**Source text:**
= = = = =

Personal information
- Full name: Susan Leanne Pettitt (Née: Pratley)
- Born: 23 March 1984 (age 42) Canberra, Australia
- Height: 1.80 m (5 ft 11 in)
- Spouse: Brad Pettitt ​(m. 2014)​
- School: Bega High School
- University: University of Sydney

Netball career
- Playing positions: GA, GS
- Years: Club team / Apps
- 2002: Sydney Sandpipers / 68
- 2003–05: AIS Canberra Darters / 97
- 2006–07: Sydney Swifts
- 2008–16: New South Wales Swifts
- 2017–18: Giants Netball
- Years: National team / Caps
- 2002–05: Australia U21
- 2006–18: Australian Netball Diamonds / 71

Medal record
Representing Australia
Netball World Championships
| Gold medal – first place | 2007 Auckland | Netball |
Commonwealth Games
| Silver medal – second place | 2006 Melbourne | Netball |
| Silver medal – second place | 2010 Delhi | Netball |
| Silver medal – second place | 2018 Gold Coast | Netball |
World Netball Series
| Bronze medal – third place | 2009 Manchester | Fastnet |
| Bronze medal – third place | 2011 Liverpool | Fastnet |
| Silver medal – second place | 2013 Auckland | Fast5 Netball World Series |

= Susan Pettitt =

Australian international netball player (born 1984)

= = = = =

**Source material:**

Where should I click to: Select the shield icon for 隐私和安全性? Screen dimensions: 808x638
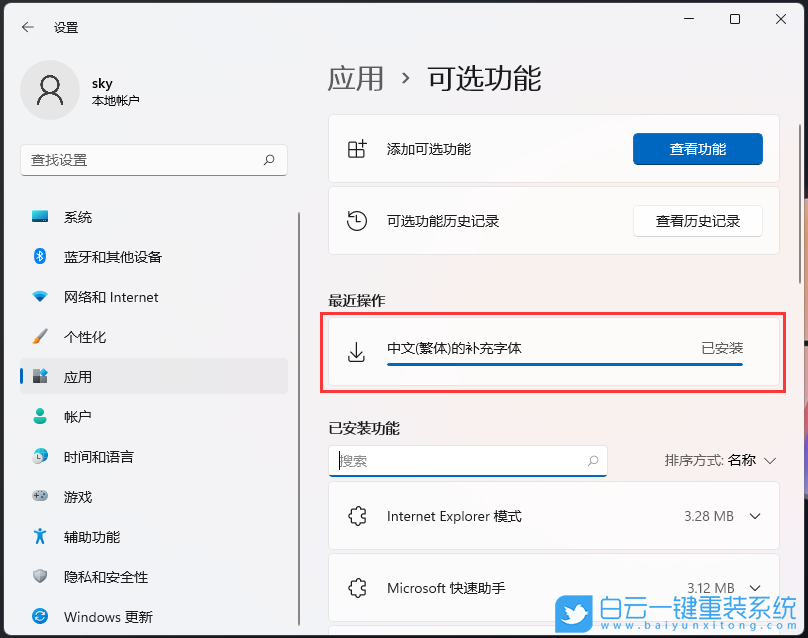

= = = = =

Copy out, word for word, the whole text above about the netball player Susan Pettitt.

Personal information
- Full name: Susan Leanne Pettitt (Née: Pratley)
- Born: 23 March 1984 (age 42) Canberra, Australia
- Height: 1.80 m (5 ft 11 in)
- Spouse: Brad Pettitt ​(m. 2014)​
- School: Bega High School
- University: University of Sydney

Netball career
- Playing positions: GA, GS
- Years: Club team / Apps
- 2002: Sydney Sandpipers / 68
- 2003–05: AIS Canberra Darters / 97
- 2006–07: Sydney Swifts
- 2008–16: New South Wales Swifts
- 2017–18: Giants Netball
- Years: National team / Caps
- 2002–05: Australia U21
- 2006–18: Australian Netball Diamonds / 71

Medal record
Representing Australia
Netball World Championships
| Gold medal – first place | 2007 Auckland | Netball |
Commonwealth Games
| Silver medal – second place | 2006 Melbourne | Netball |
| Silver medal – second place | 2010 Delhi | Netball |
| Silver medal – second place | 2018 Gold Coast | Netball |
World Netball Series
| Bronze medal – third place | 2009 Manchester | Fastnet |
| Bronze medal – third place | 2011 Liverpool | Fastnet |
| Silver medal – second place | 2013 Auckland | Fast5 Netball World Series |

= Susan Pettitt =

Australian international netball player (born 1984)